Akne

Mit individueller Behandlung die Haut wieder ins Gleichgewicht bringen

Wissenswertes im Überblick

Die Hauterkrankung Akne tritt vor allem während der hormonellen Umstellung in der Pubertät auf. Es wird vermehrt Talg produziert, die Hornzellen im Ausführungsgang der Talgdrüsen wachsen schneller und verhindern ein Abfließen des Sekrets. Die Folge sind Mitesser, sogenannte Komedonen, und Pickel im Gesicht und am Oberkörper, die bei der schwersten Form Narben zurücklassen können.

Die Neigung zu einer Acne vulgaris ist erblich, zusätzlich verschärfen Faktoren wie Stress, bestimmte Arzneimittel oder bei Frauen die Menstruation die Erkrankung. Werden eigenständig Pickel ausgedrückt, gelangen Bakterien in die Wunde und rufen Entzündungen hervor.

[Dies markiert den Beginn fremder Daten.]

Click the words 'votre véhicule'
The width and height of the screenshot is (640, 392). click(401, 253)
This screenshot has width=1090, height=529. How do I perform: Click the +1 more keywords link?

Damit Entzündungen gar nicht erst entstehen, sollte so früh wie möglich mit einer individuellen Behandlung begonnen werden. Um die Verhornungen an den Talgdrüsen zu beseitigen und Bakterien abzutöten, gibt es antibakterielle, entzündungshemmende und schälende Mittel (Peelings) zur äußeren Anwendung. Bei schweren Akneformen kommt eine orale Medikamententherapie zum Einsatz, Frauen kann eine Hormontherapie mit „der Pille“ helfen. Aknenarben können zum Beispiel mit einer Lasertherapie, einer Unterspritzung oder Schleifbehandlung entfernt werden.